Io ho a casa una macchina del tempo

 


Io ho a casa una macchina del tempo. Già, ce l'hai anche tu. Ti basta aprire YouTube e digitare "successi del 1979". E in un attimo ti ritrovi in Via Vittorio Emanuele III, in un appartamento al primo piano, dove un gruppo di ventenni, forse un po’ disordinati, ma pieni di vita, si dava appuntamento. Erano “quelli che avevano fatto la RADIO”.

Che meraviglia, pensare ai protagonisti di quel periodo, alla loro creatività che vibrava nell’aria e all’entusiasmo di ritrovarsi a casa di chiunque. La radio era un’onda che travolgeva tutto nel 1979, un punto d’incontro che abbatteva le barriere, mettendo in fila ambizioni e sogni di giovani pieni di speranza, ma con le tasche vuote.

Ed è lì che ho incontrato lei, la ragazza che ancora oggi è qui con me. Insieme ad altri amici, con lo stereo sottobraccio, scrivevamo la vita, intessendo speranze, paure e sfide, accompagnati dalla colonna sonora di una radio che parlava di libertà.

 

 

C’è una specie di vertigine, un odore che ritorna sottile quando ripensi a quegli anni. Anni in cui l’entusiasmo aveva il volto sgualcito dei ventenni, le mani piene di speranze, i sogni fatti di niente e di tutto. Si suonava la radio nelle stanze, tra pareti che sapevano poco di quel che sarebbe stato ma sapevano di esistere. Esistere, così. Nel rumore di voci sovrapposte, nei respiri della notte e in quell’euforia che non domandava il perché, che non sapeva neanche di avere un senso, ma intanto c’era.
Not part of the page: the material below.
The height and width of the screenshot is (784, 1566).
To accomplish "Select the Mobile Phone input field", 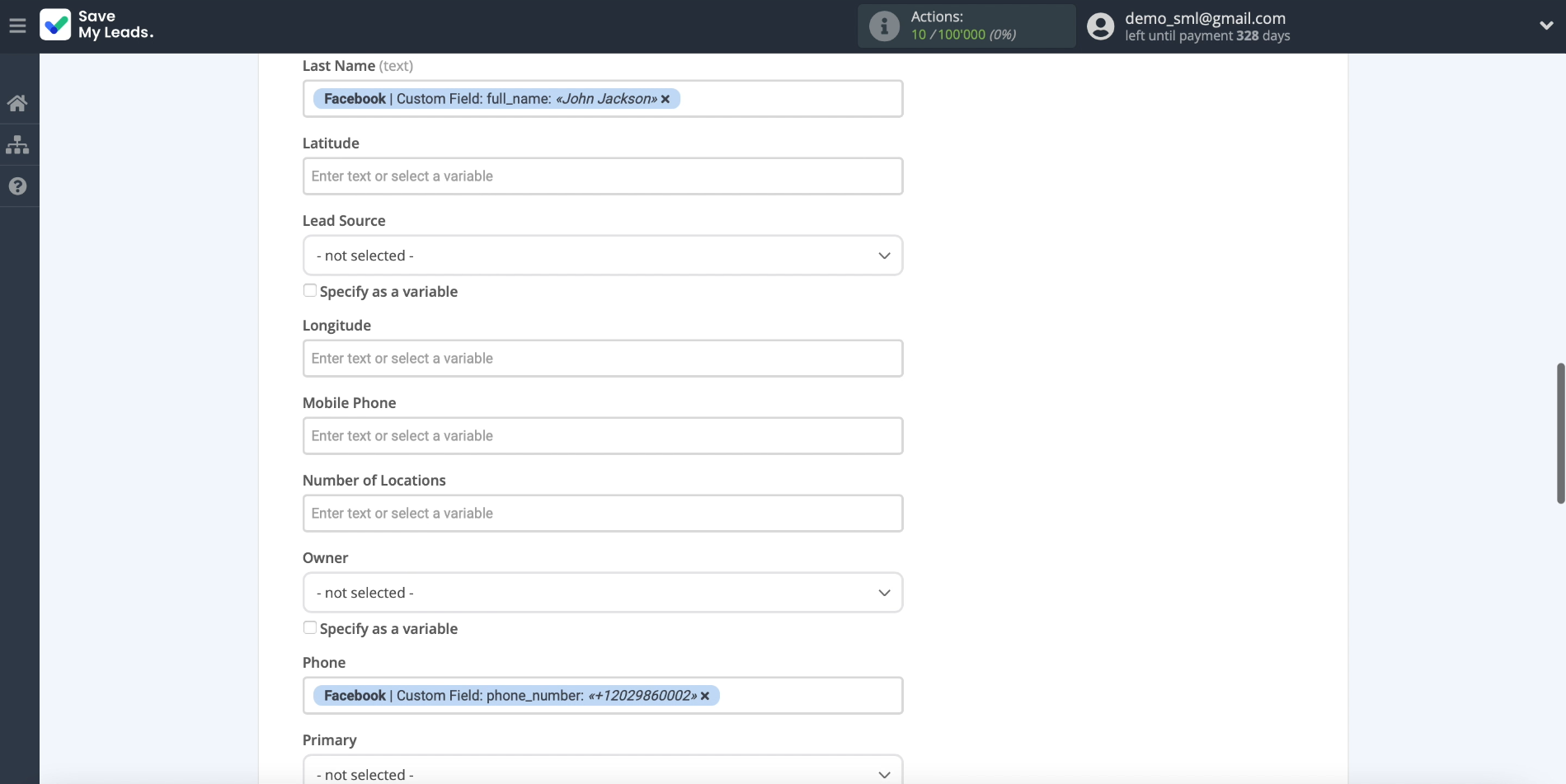I will 602,436.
E allora bastava poco: un mangianastri che gracchiava, due sedie accostate, e quelle parole—sghembe, che a rileggerle oggi forse non reggerebbero neanche—che però sembravano fare da scudo a qualcosa di più grande. Un futuro che non aveva bisogno di nomi, solo di voci e di un qualche modo per credere. Era facile, no? Bastava la radio, a dirci che stavamo vivendo. Bastava un amico, un’idea a metà, una canzone. Bastava sentire che c’era un senso nel nostro essere lì, assieme. Come un patto segreto, come se ogni canzone fosse una promessa.
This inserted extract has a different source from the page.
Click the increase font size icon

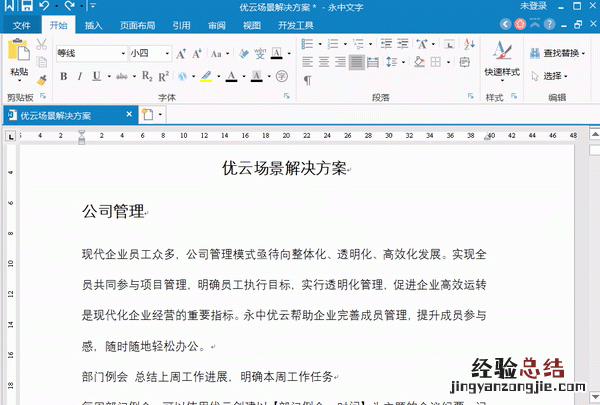point(182,53)
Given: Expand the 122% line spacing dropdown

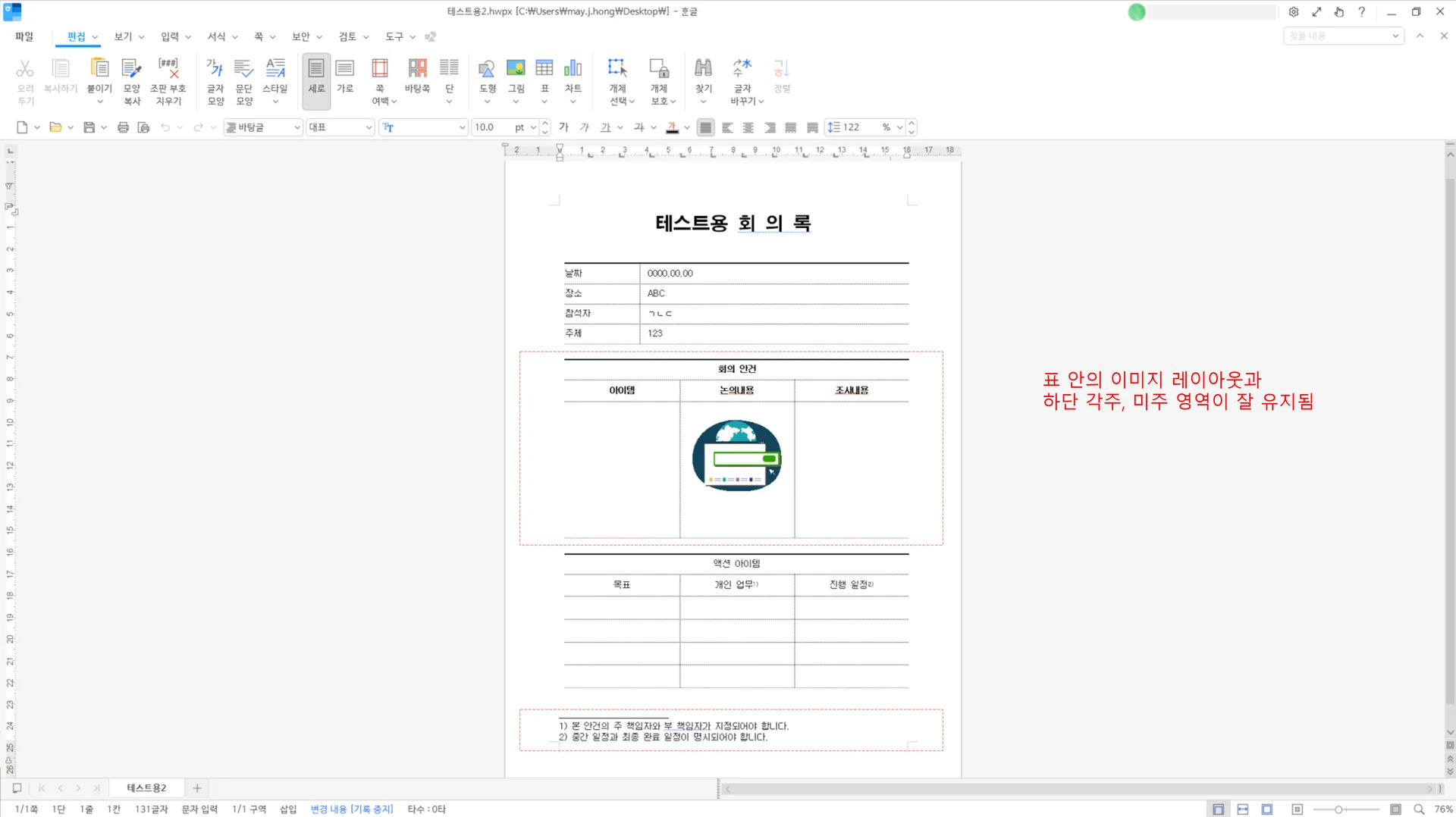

Adesso tutto è lì, su uno schermo, ogni ricordo ripiegato, ordinato. A distanza, per non scottarsi, per non illudersi. Eppure, ascoltando quelle canzoni, lo senti ancora quel battito, quel tamburo lontano che suonava senza mai fermarsi. Come se gli anni non potessero davvero consumare ciò che, in fondo, non ha età.

 

 

I vent’anni, allora come adesso, sembrano un porto di mare: entrano speranze, escono illusioni, si salpa alla cieca, pronti a tutto. Anche nel 2024 ci sono ragazzi che vivono in quel sottile equilibrio tra l’incertezza e il sogno, e forse è una storia che si ripete da sempre. Cambiano le canzoni, cambiano le radio—oggi è tutto nelle cuffie, negli algoritmi, in quei mondi virtuali dove le voci si intrecciano senza mai guardarsi negli occhi. Eppure, la sostanza non è cambiata.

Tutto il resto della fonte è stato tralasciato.